Die technische Entwicklung
verpasst
Alles, was in den letzten 20 Jahren
technologisch, vor allem für den
Privatgebrauch, an Neuerungen entwickelt wurde
und schnell Flächen deckend verkauft werden konnte, fand nur langsam und
bruchstückhaft den Weg in die
Klassenzimmer. An Stelle eines
Fernsehers/Videogerätes in jedem Klassenzimmer, schuf man einen Medienraum,
welcher pro Woche und Klasse eine oder zwei Lektionen belegt werden
konnte... Vielen Lehrkräften war dies zu blöd, und sie organisierten selbst
Geräte in ihre Schulzimmer, bezahlten diese aus der eigenen Tasche. Sie hatten
erkannt, dass dieses Medium ihren Unterricht häufiger und unmittelbar
bereichern konnte, wenn verfügbar.
Das Computerzeitalter brachte
neben bestimmten Systemkriegen in Lehrerkreisen (Apple oder Windows) erneut die
Diskussion, was sich Schule leisten könne und was nicht. Computerzimmer waren
die Lösung. Man durfte also zwei Wochenstunden in einem separaten Raum am PC
arbeiten. Jede Lehrkraft kennt die Problematik. Schüler beziehen Arbeitsplätze,
PC’s werden eingeschaltet „Sieee, mein Bildschirm geht nicht…“ , „bei mir kommen
nur weisse Zahlen auf schwarzem Grund“, „bei mir passiert gar nichts“ und
irgendwann nach 15 Minuten sind dann alle Geräte einsatzbereit, mit Ausnahme
der Geräte von Fritz und Vreni, welche nun zuschauen dürfen … Nach 25 Minuten arbeiten bleiben noch 10
Minuten bis zur Pause und da sollte man langsam beginnen, die Geräte richtig
runterzufahren, damit nicht Klagen vom
nächsten Benutzer kommen, er hätte im PC-Raum ein Chaos vorgefunden. Kann man Ineffizienz besser beschreiben?

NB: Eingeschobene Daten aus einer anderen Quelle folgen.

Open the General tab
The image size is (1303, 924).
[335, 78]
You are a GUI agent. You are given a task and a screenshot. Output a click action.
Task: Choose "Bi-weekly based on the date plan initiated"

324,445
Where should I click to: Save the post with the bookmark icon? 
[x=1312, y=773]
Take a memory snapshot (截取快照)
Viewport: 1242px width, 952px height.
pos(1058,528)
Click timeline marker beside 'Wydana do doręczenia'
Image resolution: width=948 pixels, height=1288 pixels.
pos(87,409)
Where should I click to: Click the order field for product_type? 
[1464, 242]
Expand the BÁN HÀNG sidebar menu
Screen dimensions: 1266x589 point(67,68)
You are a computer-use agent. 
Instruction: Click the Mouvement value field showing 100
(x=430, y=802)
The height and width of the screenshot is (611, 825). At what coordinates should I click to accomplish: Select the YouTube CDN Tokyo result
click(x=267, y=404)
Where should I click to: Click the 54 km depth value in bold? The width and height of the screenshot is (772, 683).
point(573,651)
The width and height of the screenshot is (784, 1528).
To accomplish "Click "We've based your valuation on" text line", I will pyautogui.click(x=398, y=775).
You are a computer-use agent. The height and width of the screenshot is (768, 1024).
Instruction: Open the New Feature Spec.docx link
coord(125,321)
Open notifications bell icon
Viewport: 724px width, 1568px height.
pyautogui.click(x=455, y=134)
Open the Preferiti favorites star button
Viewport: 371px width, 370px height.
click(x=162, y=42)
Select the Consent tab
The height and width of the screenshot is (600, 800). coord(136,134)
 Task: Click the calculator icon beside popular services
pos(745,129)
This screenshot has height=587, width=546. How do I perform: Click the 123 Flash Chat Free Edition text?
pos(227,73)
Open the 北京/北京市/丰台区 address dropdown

So begannen wiederum verschiedene Lehrkräfte aus eigener Initiative,
drei oder vier ausrangierte PC’s in ihren Schulräumen zu installieren,
einheitlich auszurüsten und mit entsprechenden Lernprogrammen zu bespielen. Das
alles noch ohne Internetanschluss, aber: Mit 4 PC’s war eine komplette
Arbeitsstation für gezielte Übungen oder Partnerarbeiten entstanden. Hier
konnte man die Geräte morgens einschalten und tagsüber waren sie während mindestens 2-3 Stunden benutzt,
Übungseinheiten von 10 – 20 Minuten,
trainiert, geschrieben und es war überprüfbar, was geleistet wurde. Das
Tolle: Dieselben Übungen konnten zu Hause weiter trainiert werden und wieder
gab es ein Protokoll. Nach der ersten
Euphorie gehörte das Arbeiten am PC für die Schüler genauso zum Alltag wie ein
Eintrag im Arbeitsheft.
Inzwischen sind wir bereits wieder
eine Stufe weiter. Internetzugang ist heute Alltag, an Stelle von PC-s kann man
Laptops, Tablets oder OS-Chrome verwenden. Wir können auf ausgeklügelte
Schulnetze zurückgreifen, oder uns durch das Internet pflügen, auf der Suche
nach ganz bestimmten Infos, welche wir benötigen. Gemessen an den Kosten von
Schulbüchern müssten also PC-Arbeitsplätze auf jeden Fall drinliegen. Sie sind
nicht das Mass der Dinge, aber wertvoll,
da vielseitig einsetzbar und robust.
Das Schulzimmer von gestern hat ausgedient
Neue Lehrmethoden werden ja
dauernd entwickelt und an Kursen doziert. Neue Lehrmittel mit neuen
Technologien bereichern in schöner Regelmässigkeit die Lehrmittelbörsen. Trotzdem
bleibt zu fragen, wieviele Prozent aller gehaltenen Lektionen weiterhin im Frontalsystem
abgehalten werden. Meine Eindrücke bis zum Jahre 2004: Der Grossteil aller
Lektionen läuft im klassischen Reihenstuhlung- Lehrervorne-Muster ab (daran
ändert auch die Tatsache nichts, dass die Lehrkraft ihren Pult hinten ins
Klassenzimmer reinstellt, um die Schüler bei Stillbeschäftigung besser
beobachten zu können…). Gründe für diese Monotonie gibt es viele, ein ganz
entscheidender Faktor ist sicherlich die räumliche Begrenzheit.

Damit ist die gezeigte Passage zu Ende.